Collected data entries

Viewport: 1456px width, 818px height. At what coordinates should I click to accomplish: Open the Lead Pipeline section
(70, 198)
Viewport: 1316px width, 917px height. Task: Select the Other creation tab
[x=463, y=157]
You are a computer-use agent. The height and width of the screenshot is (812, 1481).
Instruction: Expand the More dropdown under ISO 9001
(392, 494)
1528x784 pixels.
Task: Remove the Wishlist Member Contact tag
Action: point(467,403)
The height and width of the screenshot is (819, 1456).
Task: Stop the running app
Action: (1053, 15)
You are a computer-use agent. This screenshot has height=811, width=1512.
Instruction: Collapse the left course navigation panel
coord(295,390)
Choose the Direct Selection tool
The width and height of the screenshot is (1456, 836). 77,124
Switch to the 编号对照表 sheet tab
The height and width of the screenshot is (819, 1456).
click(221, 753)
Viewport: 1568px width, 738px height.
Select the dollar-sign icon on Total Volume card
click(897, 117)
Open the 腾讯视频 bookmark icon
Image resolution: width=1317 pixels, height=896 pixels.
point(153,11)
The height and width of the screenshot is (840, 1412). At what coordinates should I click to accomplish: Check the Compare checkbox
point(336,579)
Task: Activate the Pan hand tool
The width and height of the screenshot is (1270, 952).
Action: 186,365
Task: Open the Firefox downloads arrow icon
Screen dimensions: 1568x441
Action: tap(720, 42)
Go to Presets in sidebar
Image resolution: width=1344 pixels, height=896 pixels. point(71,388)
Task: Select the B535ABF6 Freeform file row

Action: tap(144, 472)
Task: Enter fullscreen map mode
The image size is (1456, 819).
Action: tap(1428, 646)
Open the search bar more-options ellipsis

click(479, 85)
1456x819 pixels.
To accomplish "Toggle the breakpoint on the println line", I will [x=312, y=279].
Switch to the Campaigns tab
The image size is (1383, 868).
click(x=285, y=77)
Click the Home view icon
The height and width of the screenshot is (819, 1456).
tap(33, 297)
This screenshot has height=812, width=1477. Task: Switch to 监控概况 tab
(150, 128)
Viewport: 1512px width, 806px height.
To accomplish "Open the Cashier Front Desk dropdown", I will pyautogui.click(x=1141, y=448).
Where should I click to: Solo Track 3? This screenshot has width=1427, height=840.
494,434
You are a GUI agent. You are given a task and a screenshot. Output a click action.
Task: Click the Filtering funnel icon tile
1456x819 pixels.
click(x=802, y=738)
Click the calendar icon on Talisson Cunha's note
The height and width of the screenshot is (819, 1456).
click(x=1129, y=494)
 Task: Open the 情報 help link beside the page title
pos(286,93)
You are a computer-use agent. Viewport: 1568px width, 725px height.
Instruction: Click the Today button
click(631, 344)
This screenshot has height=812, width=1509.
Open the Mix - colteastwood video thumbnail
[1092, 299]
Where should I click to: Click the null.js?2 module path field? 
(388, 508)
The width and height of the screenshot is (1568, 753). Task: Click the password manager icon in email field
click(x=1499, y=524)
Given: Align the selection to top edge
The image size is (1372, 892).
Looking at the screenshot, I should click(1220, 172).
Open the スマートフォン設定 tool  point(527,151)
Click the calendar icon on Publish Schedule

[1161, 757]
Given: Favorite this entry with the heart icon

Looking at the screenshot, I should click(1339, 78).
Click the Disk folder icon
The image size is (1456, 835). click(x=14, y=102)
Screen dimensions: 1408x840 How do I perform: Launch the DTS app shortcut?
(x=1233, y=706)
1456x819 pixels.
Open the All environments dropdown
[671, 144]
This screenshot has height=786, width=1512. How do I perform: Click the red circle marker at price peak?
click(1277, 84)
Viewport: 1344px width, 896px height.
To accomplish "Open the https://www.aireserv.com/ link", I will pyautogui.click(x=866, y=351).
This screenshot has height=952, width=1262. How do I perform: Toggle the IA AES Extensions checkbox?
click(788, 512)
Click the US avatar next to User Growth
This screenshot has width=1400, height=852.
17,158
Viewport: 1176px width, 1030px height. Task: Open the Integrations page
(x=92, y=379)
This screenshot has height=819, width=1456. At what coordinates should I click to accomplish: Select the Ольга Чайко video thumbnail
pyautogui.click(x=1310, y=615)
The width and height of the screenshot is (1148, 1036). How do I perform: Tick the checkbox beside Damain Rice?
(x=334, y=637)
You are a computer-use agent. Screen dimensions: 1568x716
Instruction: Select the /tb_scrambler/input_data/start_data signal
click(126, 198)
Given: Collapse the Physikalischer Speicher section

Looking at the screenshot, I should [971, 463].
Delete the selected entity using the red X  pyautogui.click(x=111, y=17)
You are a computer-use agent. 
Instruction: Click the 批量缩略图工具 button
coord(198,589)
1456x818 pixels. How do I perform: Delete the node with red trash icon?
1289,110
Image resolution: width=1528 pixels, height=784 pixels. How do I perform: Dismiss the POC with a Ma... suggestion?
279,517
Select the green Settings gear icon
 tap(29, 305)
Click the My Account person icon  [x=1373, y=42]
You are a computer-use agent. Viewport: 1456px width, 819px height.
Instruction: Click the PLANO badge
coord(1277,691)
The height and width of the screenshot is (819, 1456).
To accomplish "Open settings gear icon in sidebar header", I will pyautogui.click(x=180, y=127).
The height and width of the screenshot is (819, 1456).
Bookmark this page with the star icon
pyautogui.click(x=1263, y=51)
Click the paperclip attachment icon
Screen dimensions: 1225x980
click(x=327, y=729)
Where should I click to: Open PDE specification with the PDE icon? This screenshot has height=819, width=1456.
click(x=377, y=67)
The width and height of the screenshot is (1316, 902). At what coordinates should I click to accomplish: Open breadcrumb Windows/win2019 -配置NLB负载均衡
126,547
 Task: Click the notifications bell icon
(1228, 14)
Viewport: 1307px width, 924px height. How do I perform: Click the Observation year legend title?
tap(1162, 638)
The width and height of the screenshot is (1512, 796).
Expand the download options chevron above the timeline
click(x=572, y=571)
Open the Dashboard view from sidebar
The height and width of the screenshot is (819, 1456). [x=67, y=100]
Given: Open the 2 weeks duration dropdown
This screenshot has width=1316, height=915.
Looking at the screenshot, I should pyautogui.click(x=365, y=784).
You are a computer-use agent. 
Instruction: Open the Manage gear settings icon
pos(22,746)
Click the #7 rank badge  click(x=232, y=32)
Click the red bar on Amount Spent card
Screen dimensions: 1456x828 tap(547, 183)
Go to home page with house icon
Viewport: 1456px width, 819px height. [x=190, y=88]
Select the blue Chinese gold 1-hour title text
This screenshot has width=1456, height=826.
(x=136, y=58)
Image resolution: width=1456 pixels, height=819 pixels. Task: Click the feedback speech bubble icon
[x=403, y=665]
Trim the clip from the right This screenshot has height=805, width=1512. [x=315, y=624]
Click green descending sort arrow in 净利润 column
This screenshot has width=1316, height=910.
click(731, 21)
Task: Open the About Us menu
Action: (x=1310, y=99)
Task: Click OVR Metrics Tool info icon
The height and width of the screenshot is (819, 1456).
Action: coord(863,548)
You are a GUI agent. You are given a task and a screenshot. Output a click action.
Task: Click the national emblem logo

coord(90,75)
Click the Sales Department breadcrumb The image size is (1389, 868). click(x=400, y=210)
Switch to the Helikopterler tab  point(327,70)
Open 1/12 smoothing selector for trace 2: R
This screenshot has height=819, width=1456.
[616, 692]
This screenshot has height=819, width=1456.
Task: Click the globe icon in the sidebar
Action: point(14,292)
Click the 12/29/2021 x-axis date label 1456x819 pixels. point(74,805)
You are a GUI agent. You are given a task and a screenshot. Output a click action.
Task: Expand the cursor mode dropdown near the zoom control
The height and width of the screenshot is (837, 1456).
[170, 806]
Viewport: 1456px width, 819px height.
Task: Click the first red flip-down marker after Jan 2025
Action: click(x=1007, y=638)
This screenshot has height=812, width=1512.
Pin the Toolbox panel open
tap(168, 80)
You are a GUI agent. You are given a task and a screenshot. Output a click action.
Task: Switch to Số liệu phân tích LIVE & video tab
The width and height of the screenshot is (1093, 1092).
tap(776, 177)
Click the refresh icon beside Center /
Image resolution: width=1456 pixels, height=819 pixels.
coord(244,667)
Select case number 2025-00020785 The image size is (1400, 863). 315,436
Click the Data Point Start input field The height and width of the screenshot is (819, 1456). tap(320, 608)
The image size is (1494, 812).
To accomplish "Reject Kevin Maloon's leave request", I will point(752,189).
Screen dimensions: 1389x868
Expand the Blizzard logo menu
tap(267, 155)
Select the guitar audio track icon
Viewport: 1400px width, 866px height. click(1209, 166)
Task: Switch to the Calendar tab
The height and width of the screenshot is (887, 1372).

▶ _TASK GOAL_
Look above for the line holding "Task: Click the notifications bell icon", then set down exactly that line and every line after it up to and including the line holding "Open 1/12 smoothing selector for trace 2: R", with nothing else.

▶ _RESPONSE FOR THIS EXERCISE_
 Task: Click the notifications bell icon
(1228, 14)
Viewport: 1307px width, 924px height. How do I perform: Click the Observation year legend title?
tap(1162, 638)
The width and height of the screenshot is (1512, 796).
Expand the download options chevron above the timeline
click(x=572, y=571)
Open the Dashboard view from sidebar
The height and width of the screenshot is (819, 1456). [x=67, y=100]
Given: Open the 2 weeks duration dropdown
This screenshot has width=1316, height=915.
Looking at the screenshot, I should pyautogui.click(x=365, y=784).
You are a computer-use agent. 
Instruction: Open the Manage gear settings icon
pos(22,746)
Click the #7 rank badge  click(x=232, y=32)
Click the red bar on Amount Spent card
Screen dimensions: 1456x828 tap(547, 183)
Go to home page with house icon
Viewport: 1456px width, 819px height. [x=190, y=88]
Select the blue Chinese gold 1-hour title text
This screenshot has width=1456, height=826.
(x=136, y=58)
Image resolution: width=1456 pixels, height=819 pixels. Task: Click the feedback speech bubble icon
[x=403, y=665]
Trim the clip from the right This screenshot has height=805, width=1512. [x=315, y=624]
Click green descending sort arrow in 净利润 column
This screenshot has width=1316, height=910.
click(731, 21)
Task: Open the About Us menu
Action: (x=1310, y=99)
Task: Click OVR Metrics Tool info icon
The height and width of the screenshot is (819, 1456).
Action: coord(863,548)
You are a GUI agent. You are given a task and a screenshot. Output a click action.
Task: Click the national emblem logo

coord(90,75)
Click the Sales Department breadcrumb The image size is (1389, 868). click(x=400, y=210)
Switch to the Helikopterler tab  point(327,70)
Open 1/12 smoothing selector for trace 2: R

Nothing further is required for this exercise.